由于图（Graph）强大的表达能力，图结构和算法被广泛用在各个领域的数据上，例如社交网络，电子商务和生物分子建模。近些年来，随着社交网络的不断发展，许多图算法被提出用于分析图数据，同时很多图系统和框架被提出以实现图算法的并行加速。基于以顶点为中心（Vertex centric）和子图为中心（Partition centric）的图算法并行执行成为主流的应用模式和研究方向。

  尽管许多图计算系统提出了许多方法使图算法能够在高性能硬件上并行执行，但现有工作仍存在一些待解决的问题。一方面，以顶点为中心的执行模式虽然可以利用基于优先级的调度方式剪枝冗余计算，但是由于调度的动态性和邻居顶点数据的随机访问导致了大量缓存未命中（Cache misses），所以CPU利用率较低；另一方面，以子图为中心的的执行模式虽然减少了大量缓存未命中，但是由于较大的计算和存储粒度无法实现基于优先级的调度，进而导致了大量冗余计算。总体来说，现有工作无法同时兼顾图算法的剪枝高效率和硬件的缓存高效率。
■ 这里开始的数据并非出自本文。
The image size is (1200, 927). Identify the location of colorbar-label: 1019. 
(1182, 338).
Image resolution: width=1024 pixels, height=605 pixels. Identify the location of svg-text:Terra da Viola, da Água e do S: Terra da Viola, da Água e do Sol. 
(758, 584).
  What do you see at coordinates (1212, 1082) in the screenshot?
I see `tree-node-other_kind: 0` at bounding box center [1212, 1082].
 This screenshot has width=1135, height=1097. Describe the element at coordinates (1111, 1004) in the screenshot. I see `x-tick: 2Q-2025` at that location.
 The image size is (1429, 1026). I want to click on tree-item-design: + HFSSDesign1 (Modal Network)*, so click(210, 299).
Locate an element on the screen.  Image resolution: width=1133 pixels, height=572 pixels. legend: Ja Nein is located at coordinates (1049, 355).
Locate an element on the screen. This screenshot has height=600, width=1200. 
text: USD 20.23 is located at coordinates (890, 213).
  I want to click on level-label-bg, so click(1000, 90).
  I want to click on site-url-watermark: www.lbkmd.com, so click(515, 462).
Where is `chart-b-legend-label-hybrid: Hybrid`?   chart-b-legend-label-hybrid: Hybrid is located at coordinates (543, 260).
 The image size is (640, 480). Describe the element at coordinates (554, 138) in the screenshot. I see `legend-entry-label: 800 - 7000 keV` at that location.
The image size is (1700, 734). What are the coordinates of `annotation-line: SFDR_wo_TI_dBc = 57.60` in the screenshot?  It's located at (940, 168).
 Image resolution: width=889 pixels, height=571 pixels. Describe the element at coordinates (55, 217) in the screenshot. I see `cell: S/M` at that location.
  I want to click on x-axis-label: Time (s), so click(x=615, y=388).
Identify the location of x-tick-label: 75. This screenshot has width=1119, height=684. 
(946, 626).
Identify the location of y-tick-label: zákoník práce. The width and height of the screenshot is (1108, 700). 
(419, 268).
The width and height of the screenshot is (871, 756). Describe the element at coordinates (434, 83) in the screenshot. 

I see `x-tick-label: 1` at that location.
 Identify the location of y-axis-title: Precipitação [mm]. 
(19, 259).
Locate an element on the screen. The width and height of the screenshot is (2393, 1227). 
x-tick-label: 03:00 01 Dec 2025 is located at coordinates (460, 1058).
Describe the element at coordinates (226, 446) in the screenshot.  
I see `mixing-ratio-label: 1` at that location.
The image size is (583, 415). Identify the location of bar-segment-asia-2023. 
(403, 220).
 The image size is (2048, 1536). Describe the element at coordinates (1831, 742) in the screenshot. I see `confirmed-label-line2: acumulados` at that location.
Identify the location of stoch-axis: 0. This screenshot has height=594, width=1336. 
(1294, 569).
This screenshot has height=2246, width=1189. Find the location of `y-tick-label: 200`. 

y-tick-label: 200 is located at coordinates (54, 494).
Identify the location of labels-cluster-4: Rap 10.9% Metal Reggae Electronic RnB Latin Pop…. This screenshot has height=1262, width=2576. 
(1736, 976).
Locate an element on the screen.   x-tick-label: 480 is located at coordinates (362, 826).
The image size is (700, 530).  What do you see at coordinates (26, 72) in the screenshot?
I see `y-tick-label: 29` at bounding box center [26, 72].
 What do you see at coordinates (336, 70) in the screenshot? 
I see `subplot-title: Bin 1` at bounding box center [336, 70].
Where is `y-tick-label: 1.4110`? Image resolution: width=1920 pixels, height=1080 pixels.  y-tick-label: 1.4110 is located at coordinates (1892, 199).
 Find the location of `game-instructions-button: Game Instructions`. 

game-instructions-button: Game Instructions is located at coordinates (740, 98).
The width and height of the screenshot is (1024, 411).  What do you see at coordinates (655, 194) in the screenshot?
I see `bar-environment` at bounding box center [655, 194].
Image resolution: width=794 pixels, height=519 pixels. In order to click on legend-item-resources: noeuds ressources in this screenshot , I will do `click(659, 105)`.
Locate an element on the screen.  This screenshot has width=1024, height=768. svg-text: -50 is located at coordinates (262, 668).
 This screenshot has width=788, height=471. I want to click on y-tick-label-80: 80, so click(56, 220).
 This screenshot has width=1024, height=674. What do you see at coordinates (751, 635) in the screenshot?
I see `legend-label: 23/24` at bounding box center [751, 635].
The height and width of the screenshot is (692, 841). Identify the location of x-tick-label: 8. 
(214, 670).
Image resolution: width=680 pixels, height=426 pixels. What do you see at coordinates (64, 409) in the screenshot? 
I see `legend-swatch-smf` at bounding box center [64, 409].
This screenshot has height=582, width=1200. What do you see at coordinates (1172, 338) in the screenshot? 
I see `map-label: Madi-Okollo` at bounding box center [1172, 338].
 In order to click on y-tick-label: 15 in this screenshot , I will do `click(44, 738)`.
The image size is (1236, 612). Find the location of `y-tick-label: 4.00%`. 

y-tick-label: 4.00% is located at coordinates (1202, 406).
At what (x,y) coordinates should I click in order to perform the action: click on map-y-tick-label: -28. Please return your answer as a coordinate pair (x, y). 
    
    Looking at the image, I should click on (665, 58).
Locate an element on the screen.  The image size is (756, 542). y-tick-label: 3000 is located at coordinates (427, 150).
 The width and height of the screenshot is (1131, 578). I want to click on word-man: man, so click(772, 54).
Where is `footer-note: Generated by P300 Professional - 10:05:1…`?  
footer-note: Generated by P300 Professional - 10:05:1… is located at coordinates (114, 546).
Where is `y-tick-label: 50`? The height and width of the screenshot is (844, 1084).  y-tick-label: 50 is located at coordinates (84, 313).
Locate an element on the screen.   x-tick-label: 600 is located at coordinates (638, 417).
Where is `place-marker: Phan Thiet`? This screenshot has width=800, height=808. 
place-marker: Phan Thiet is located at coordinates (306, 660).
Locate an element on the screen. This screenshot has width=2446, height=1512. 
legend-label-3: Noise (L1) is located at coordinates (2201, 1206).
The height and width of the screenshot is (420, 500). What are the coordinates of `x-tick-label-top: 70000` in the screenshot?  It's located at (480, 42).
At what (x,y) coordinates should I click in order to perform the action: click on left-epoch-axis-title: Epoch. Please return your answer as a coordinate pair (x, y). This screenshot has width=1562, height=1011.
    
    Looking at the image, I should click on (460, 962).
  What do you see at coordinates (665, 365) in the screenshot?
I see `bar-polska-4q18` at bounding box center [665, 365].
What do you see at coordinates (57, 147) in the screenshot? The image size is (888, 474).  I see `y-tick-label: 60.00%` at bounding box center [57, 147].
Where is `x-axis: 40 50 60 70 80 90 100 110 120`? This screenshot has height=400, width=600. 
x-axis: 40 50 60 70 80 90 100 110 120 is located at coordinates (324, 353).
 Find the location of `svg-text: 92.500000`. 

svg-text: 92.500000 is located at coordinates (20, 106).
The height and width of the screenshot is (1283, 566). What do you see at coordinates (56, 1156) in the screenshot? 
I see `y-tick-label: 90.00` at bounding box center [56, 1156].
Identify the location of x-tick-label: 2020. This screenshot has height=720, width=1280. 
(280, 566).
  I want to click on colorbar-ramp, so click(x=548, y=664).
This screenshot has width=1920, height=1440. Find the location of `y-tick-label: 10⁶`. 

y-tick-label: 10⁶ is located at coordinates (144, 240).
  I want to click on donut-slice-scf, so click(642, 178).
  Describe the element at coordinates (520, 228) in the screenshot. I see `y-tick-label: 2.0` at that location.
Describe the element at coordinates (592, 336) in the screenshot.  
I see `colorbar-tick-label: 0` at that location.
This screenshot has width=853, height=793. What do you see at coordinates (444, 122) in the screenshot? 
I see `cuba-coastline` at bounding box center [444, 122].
  本文主要研究了一种新型图算法框架，旨在解决现有内存图处理系统中固有的缓存效率和工作效率之间的权衡问题。我们提出了一种创新的混合执行模型，该模型以顶点为粒度生成更新消息，以实现高效率的执行；同时以子图为粒度汇总更新以共享数据访问以提高缓存效率。为了将图算法的随机内存访问与计算重叠，系统广泛使用了协程。协程（Coroutines）是一种轻量级函数，可以低开销地挂起和恢复执行，方便系统预读取所需的数据。本研究还进行了一系列系统优化设计，以充分利用协程的特性，包括预读友好的图存储格式、预读取流水线和无阻塞的同步算法。实验结果表明，与五种最先进的图算法系统相比，在18个不同的测试实例中，该系统的算法执行时间优于其他所有基线系统，且相比目前性能最佳的系统的加速比可以超过2.5倍。系统同时实现了高缓存命中和高剪枝效果，这表明该系统在图计算上是一种高效的内存系统，兼顾了算法和硬件优化特性。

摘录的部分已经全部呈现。